Ahli Kesehatan Masyarakat Universitas Indonesia, Prof. Sjahrul M Nasri menjelaskan pertama kali produk asbes digunakan di Indonesia itu pada 1970-an dan menggunakan serat asbes putih (chrysotile) bukan serat asbes coklat dan biru yang dilarang.
“Kemudian saya juga melihat hasil uji lab yang didapatkan di Laboratorium Pusat Higiene Perusahaan Keselamatan dan Kesehatan Kerja di Jakarta pada Rabu (26/2) lalu, juga hasil laporan dari UPT Keselamatan Kerja Disnakertrans Provinsi Jatim," ujarnya kepada Bisnis, Kamis (20/3/2025).
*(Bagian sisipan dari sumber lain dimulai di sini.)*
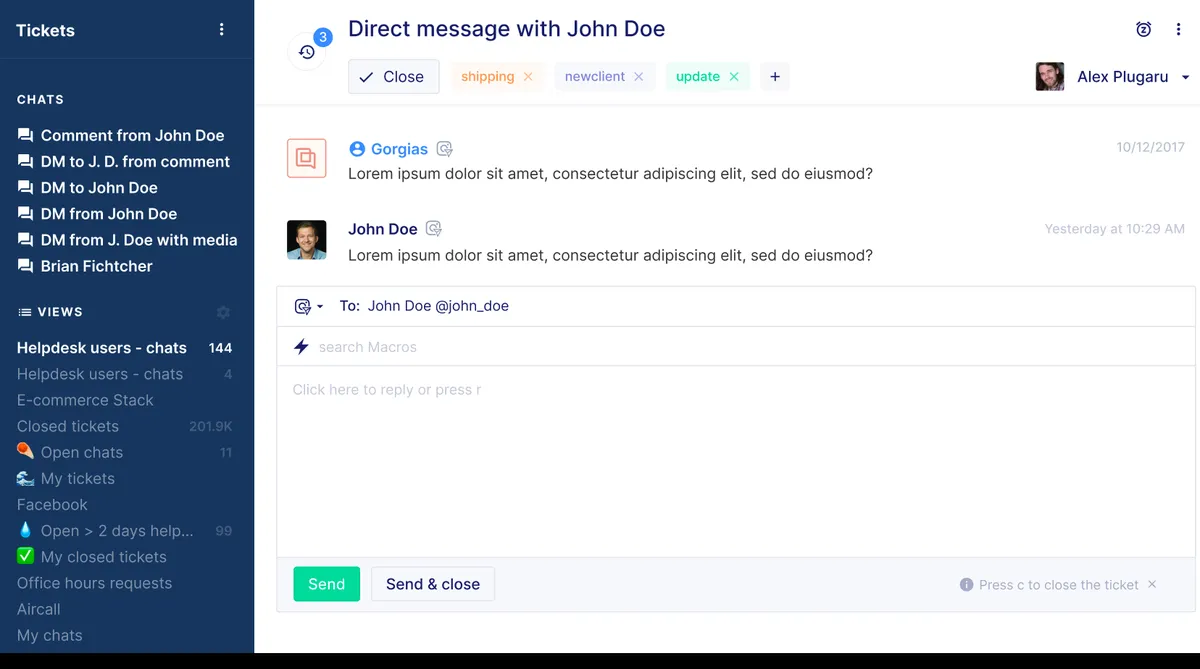
Task: Click the info icon next to the close-ticket tip
Action: pyautogui.click(x=966, y=584)
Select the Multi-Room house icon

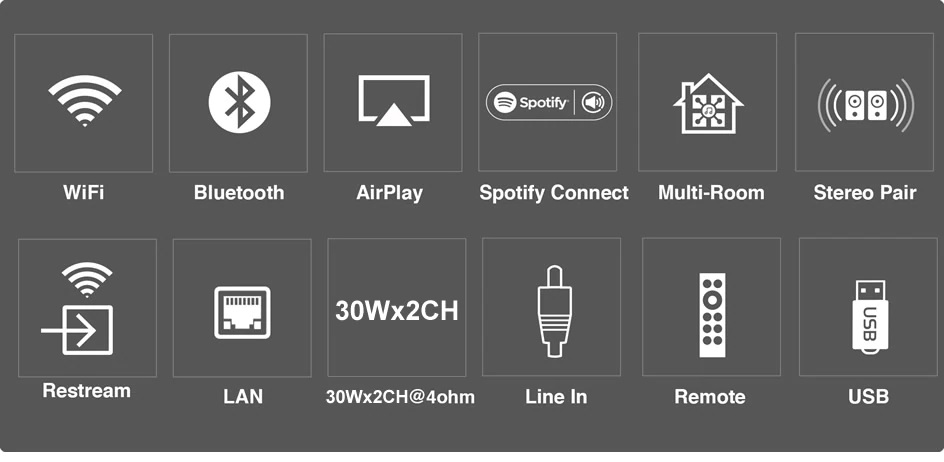pos(708,104)
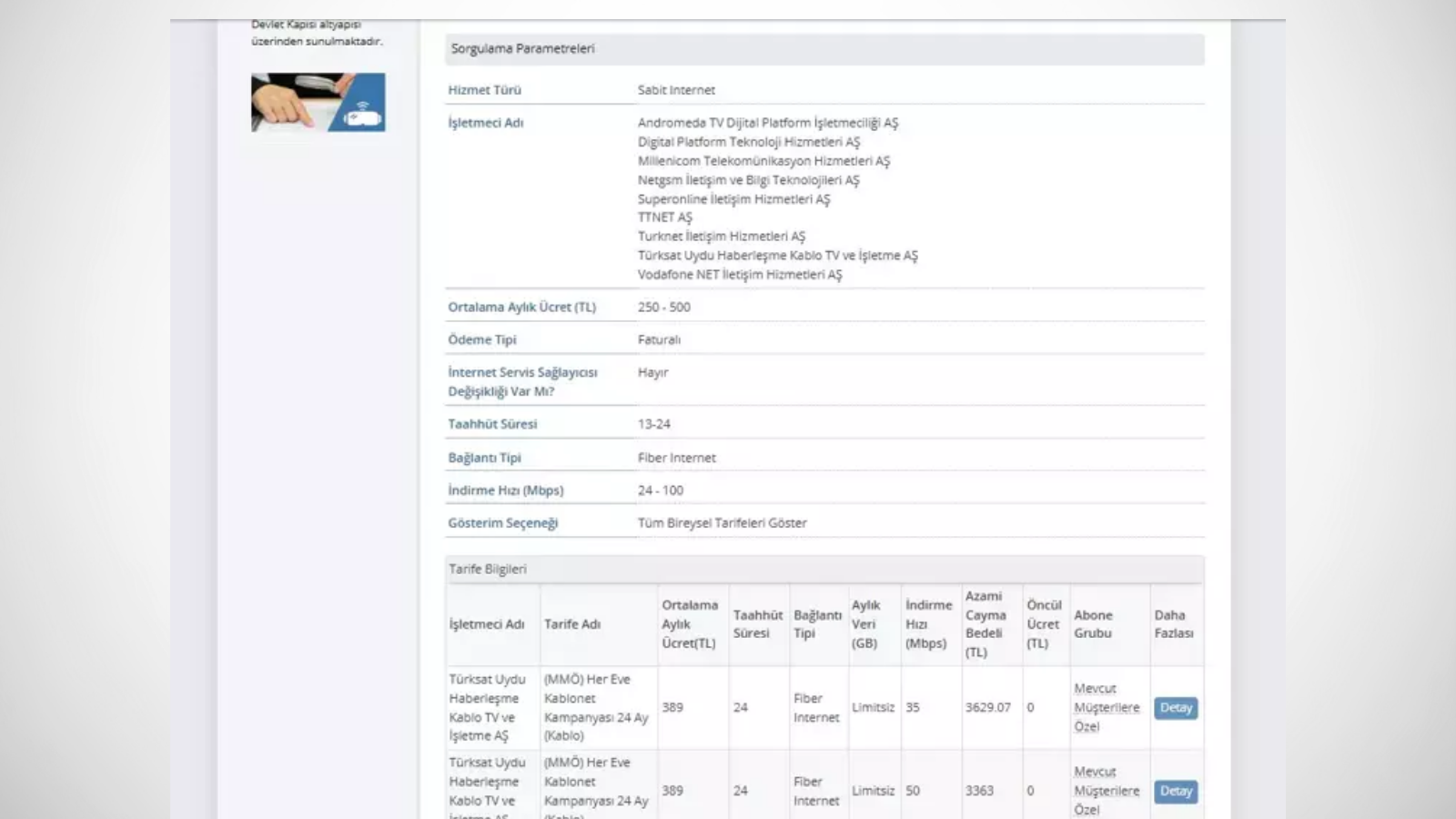Click the Gösterim Seçeneği parameter label

pos(502,523)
Dia meneruskan,"Saya lihat hasilnya dari produk asbes yang sudah dihaluskan dan disemburkan ke udara itu terdapat sekitar 0,004 serat/ml udara, ini artinya di dalam 1 liter udara hanya terdapat 4 serat dan paling banyak 0,02 serat/ml udara yang berarti terdapat 20 serat per liter udara.”
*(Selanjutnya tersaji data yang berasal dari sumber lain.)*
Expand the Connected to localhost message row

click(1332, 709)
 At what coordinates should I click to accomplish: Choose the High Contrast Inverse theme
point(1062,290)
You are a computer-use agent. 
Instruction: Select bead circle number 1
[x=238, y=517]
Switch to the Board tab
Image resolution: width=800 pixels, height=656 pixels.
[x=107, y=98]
Hasil di atas menunjukkan bahwa angka tersebut sangat jauh dari nilai ambang batas (NAB) yang diperbolehkan dalam lepasnya serat dari sebuah produk yang berada di angka 0,1 serat/ml udara.
Dari sini bisa dilihat bahwa produk ini (asbes putih) sudah mempunyai kualitas yang diharapkan.
Baca Juga
"Sehingga bisa saya ambil kesimpulan bahwa produk tersebut jika digunakan dalam masyarakat tidak akan menyebabkan suatu kondisi yang membahayakan karena pada saat hancur pun serat yang lepas jumlahnya sangat jauh dari NAB yang ditetapkan pemerintah," ujar Prof Sjahrul.
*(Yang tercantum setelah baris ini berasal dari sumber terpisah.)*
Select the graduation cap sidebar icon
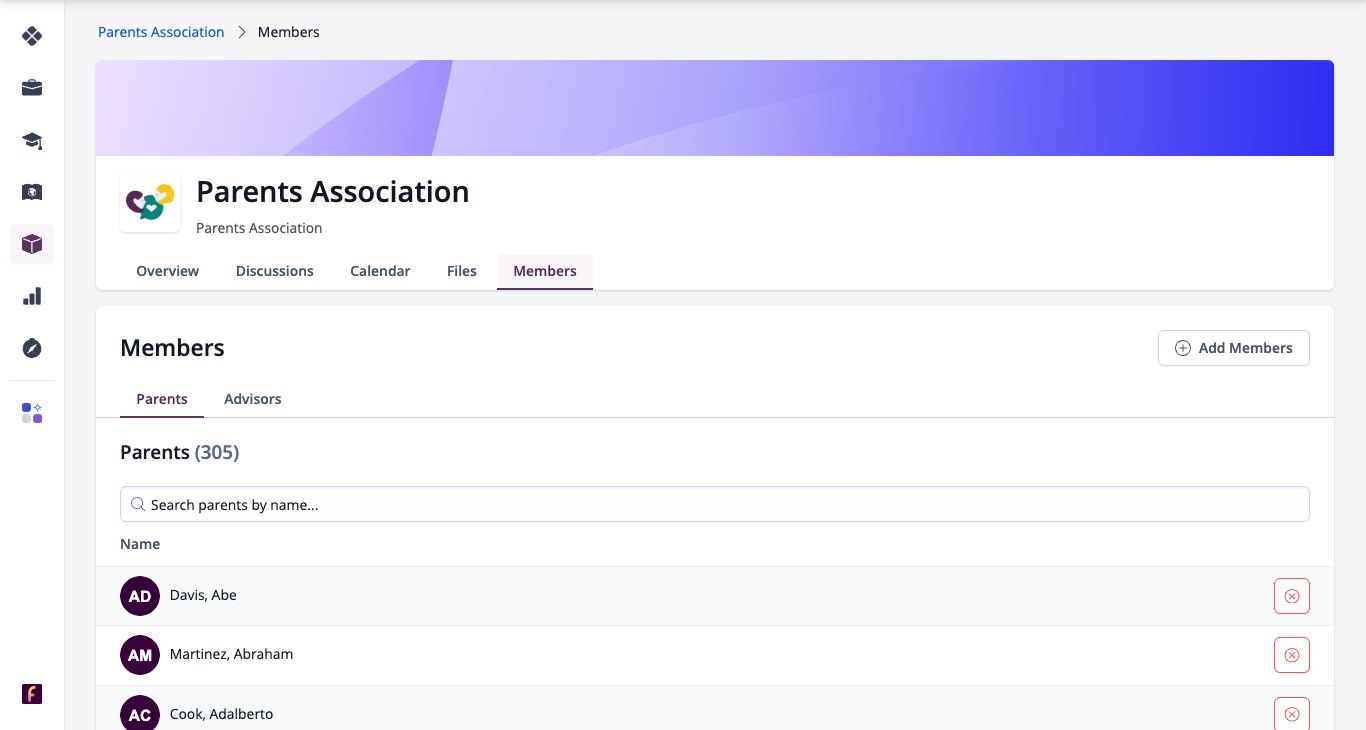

Sementara itu, berdasarkan laporan hasil pengujian kadar debu No. LHU.0013/II/2025, Penguji Keselamatan dan Kesehatan Kerja (K3) Dinas Tenaga Kerja dan Transmigrasi Pemerintah Provinsi Jawa Timur, Sri Widodo menyampaikan pengukuran kadar debu dilakukan di 7 (tujuh) titik dengan menghancuran sampel asbes kemudian dihembuskan dengan blower dan local exhause dalam ruangan berdimensi 2 x 2 x 2,5m
Hasil pengukuran kadar asbes di area ambien sebesar 0,0049 serat/ml, statis utara sebesar 0,0128 serat/ml, statis selatan sebesar 0,0093 serat/ml. Adapun di area statis barat; 150 cm sebesar 0,061 serat/ml, statis barat; 135 cm sebesar 0,0695 serat/ml, statis barat ; 120 cm sebesar 0,0368 serat/ml, statis barat: 105 cm sebesar 0,0327 serat/ml.
Sri Widodo menuturkan setelah dilakukan berbagai uji sesuai metode, hasil pengukuran kadar asbes pada 7 (tujuh) lokasi penelitian didapatkan angka yang masih di bawah nilai ambang batas (NAB) yang sesuai dengan Permenaker RI No.05 Tahun 2018 sebesar 0,1 serat/ml udara.
Menanggapi isu soal dampak asbes ke kesehatan, Ketua Yayasan Lembaga Perlindungan Konsumen (YLPK) Jatim, M Said Sutomo mengatakan telah melakukan klarifikasi ke Asosiasi Asbes yang tergabung dalam organisasi Asosiasi Manufaktur Fiber Cement (FICMA). Telah dilakukan pula penelitian terhadap 100 (seratus) responden dari populasi 31 Kecamatan di Kota Surabaya dengan mengambil sampel di 17 Kecamatan dan di 18 Kelurahan.
“Hasilnya didapat bahwa dari klarifikasi dan penelitian mengidentifikasi jika bahan asbes tidak berbahaya dan aman digunakan oleh konsumen selama rata-rata di atas 30 tahun,” paparnya.
Said menyebut kegiatan eksperimen paparan asbes di udara dalam ruangan tertutup dan terbuka ini dilakukan guna meyakinkan masyarakat tentang jaminan keamanan penggunaan produk barang atap berbahan asbes. Bagi pihak-pihak yang masih meragukan produk asbes didorong melakukan pembuktian melalui uji produk sebagaimana yang telah dilakukan.